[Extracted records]
>>>>>

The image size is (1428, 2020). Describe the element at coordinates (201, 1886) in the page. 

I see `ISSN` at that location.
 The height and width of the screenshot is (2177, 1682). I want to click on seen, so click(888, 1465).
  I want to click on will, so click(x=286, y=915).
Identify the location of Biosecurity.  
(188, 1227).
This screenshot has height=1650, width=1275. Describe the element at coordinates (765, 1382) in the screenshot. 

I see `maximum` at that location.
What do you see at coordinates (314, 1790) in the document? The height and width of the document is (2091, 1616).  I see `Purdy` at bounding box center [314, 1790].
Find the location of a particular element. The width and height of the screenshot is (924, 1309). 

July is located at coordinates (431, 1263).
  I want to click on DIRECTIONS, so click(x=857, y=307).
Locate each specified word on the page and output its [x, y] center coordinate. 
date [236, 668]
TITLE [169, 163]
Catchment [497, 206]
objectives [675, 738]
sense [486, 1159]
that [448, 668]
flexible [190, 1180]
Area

<<<<<

• [What you are asked to do]: Update the material by changing every "Describe the element" to "Name the element" and keeping everything else the same.

• [Full response]:
The image size is (1428, 2020). Name the element at coordinates (201, 1886) in the page. 

I see `ISSN` at that location.
 The height and width of the screenshot is (2177, 1682). I want to click on seen, so click(888, 1465).
  I want to click on will, so click(x=286, y=915).
Identify the location of Biosecurity.  
(188, 1227).
This screenshot has height=1650, width=1275. Name the element at coordinates (765, 1382) in the screenshot. 

I see `maximum` at that location.
What do you see at coordinates (314, 1790) in the document? The height and width of the document is (2091, 1616).  I see `Purdy` at bounding box center [314, 1790].
Find the location of a particular element. The width and height of the screenshot is (924, 1309). 

July is located at coordinates (431, 1263).
  I want to click on DIRECTIONS, so click(x=857, y=307).
Locate each specified word on the page and output its [x, y] center coordinate. 
date [236, 668]
TITLE [169, 163]
Catchment [497, 206]
objectives [675, 738]
sense [486, 1159]
that [448, 668]
flexible [190, 1180]
Area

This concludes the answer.